→ **Record excerpts**
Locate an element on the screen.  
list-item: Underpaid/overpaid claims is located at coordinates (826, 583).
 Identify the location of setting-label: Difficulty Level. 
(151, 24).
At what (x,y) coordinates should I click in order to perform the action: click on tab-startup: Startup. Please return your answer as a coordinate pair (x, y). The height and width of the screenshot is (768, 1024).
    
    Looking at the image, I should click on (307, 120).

→ **What to produce**
Starting with the line that contains "Identify the location" and going on through the end of the entries above, rewrite each line as a row of a Markdown table with the columns Row and Line. Omit blank lines.

→ **Task response**
| Row | Line |
|---|---|
| 1 |  Identify the location of setting-label: Difficulty Level.  |
| 2 | (151, 24). |
| 3 | At what (x,y) coordinates should I click in order to perform the action: click on tab-startup: Startup. Please return your answer as a coordinate pair (x, y). The height and width of the screenshot is (768, 1024). |
| 4 |     Looking at the image, I should click on (307, 120). |